An increase in transparency surrounding pension charges is a welcome development, but consumer group Which? suggests it is not enough to completely end schemes that aim to rip off customers.
MP Steve Webb has announced the government will be cracking down on hidden pension charges in a bid to improve choices for consumers. An increase in transparency can only be a good thing for people who are hoping to find the right pension plan for their retirement but it will not entirely solve an on-going problem.
Rip-off pension schemes
Richard Lloyd, the executive director of Which?, released a statement that said the government’s pledge to crack down on hidden pension charges was a good start but that it was not a complete solution. He said: “However this alone will not be enough to end rip-off schemes as consumers are often automatically enrolled by their employer and are unable to shop around.”
“We also need to see a cap on charges of 0.5 per cent, to cover all new and existing workplace pension schemes, which could save consumers around £4.8 billion just over the next 10 years.”
Many people are tied into the pension schemes offered by their employers and will therefore have no ability to react to any information offered by the crack down on hidden changes. Therefore, the executive director of Which? backs a call for further changes.
According to the Daily Mail, a probe by the Office of Fair Trading identified 18 separate transaction costs that fund managers are concealing from customers. These hidden charges could have a significant impact on the amount of money workers are able to save for their retirement.
The Which? “Hands off my pension” campaign
The campaign, which was launched in November 2013, has attracted 15,000 signatures and over 7,000 comments. These have been presented to the Pension Minister. The campaign calls for the government to set the proposed charge cap to 0.5 per cent and to roll this cap out to cover all new and existing workplace pension schemes. It also asks for the government to ban hikes on annual management charges when employees switch jobs.
Plans to cap pension charges have hit problems, however, with Money Marketing reporting that the government is considering postposing changes until after the May 2015 general election. This delay is being considered as the plans have been dubbed “too complicated” for the government to push ahead with changes before then.

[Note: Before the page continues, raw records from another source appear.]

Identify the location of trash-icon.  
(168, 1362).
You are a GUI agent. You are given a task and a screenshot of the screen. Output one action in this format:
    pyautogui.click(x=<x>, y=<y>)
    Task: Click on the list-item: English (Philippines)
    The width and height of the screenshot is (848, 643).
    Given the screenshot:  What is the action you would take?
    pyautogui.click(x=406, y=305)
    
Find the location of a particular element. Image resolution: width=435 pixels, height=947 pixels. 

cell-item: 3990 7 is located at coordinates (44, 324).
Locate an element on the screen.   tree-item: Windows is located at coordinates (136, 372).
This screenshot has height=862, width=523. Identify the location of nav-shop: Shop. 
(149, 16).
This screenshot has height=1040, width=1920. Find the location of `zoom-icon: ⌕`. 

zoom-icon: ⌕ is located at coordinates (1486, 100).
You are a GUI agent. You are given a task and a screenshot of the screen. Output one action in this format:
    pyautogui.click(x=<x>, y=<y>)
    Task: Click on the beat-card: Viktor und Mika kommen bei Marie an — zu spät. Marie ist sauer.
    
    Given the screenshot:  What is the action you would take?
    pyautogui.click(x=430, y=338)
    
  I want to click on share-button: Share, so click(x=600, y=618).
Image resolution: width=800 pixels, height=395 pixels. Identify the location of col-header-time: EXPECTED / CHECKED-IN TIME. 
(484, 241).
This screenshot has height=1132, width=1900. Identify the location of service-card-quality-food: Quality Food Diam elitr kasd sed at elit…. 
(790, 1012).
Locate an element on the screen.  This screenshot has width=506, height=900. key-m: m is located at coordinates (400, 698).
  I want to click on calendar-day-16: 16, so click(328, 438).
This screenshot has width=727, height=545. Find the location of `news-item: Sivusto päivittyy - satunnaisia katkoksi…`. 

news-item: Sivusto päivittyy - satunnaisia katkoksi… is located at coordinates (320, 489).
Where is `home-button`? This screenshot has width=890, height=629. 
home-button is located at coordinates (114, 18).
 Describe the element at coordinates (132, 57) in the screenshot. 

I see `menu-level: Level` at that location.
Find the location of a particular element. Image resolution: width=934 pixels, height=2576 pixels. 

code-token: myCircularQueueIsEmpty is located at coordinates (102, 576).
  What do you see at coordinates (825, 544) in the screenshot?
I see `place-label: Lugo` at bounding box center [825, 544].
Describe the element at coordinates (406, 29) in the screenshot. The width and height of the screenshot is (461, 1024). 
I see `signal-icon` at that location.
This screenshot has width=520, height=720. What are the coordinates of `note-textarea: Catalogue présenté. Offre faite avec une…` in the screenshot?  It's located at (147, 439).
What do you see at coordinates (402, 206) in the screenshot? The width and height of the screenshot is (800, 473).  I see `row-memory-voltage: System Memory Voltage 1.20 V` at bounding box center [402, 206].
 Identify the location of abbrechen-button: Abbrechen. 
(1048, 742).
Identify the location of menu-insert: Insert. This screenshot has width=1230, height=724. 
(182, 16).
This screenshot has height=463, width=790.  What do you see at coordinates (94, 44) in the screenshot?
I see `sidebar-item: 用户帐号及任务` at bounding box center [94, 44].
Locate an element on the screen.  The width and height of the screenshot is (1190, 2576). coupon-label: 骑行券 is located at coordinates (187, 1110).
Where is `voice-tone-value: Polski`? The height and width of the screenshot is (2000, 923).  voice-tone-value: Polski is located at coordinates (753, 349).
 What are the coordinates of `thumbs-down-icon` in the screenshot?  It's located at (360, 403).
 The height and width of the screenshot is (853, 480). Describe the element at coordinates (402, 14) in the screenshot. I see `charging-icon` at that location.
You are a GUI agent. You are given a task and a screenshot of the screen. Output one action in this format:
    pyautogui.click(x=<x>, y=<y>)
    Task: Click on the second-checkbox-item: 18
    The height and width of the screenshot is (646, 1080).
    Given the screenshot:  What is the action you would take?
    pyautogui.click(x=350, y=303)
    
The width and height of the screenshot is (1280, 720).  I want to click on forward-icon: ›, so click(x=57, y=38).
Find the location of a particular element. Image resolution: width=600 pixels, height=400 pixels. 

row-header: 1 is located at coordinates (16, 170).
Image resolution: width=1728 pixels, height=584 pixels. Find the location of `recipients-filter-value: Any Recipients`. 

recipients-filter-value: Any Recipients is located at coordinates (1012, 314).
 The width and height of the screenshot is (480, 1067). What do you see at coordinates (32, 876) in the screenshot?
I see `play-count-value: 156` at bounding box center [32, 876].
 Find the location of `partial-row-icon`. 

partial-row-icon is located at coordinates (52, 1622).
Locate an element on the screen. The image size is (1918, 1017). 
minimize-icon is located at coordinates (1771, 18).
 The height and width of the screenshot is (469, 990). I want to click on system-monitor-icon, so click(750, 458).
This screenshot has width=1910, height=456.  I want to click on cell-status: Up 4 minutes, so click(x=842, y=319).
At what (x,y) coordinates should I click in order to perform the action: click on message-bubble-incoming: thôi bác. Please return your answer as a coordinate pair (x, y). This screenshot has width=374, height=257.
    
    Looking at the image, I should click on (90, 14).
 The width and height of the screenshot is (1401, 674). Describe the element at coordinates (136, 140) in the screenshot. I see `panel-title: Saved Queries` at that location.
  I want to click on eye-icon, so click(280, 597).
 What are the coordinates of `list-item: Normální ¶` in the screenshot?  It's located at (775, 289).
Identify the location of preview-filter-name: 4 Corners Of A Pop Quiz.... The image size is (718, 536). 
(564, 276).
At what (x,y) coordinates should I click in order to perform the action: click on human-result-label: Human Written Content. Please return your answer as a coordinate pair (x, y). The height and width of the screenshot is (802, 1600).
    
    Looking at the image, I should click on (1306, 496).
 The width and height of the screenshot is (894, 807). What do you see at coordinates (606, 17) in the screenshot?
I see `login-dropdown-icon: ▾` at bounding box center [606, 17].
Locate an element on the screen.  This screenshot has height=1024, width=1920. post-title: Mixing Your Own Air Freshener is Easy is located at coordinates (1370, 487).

However, changes are welcomed by many companies in the insurance industry. According to a report in Capital Bay, a spokesman for the Association of British Insurers said: “The pensions industry welcomes the idea of increased transparency on charges and we have been working hard to ensure that there is meaningful disclosure.”
“We know that costs of workplace pensions coming in now are falling, but we are looking at earlier, legacy schemes to see whether anything can be done.”
For up to date information about any changes to pension policy or new regulations that could affect your payments, check the government’s Department for Work and Pensions.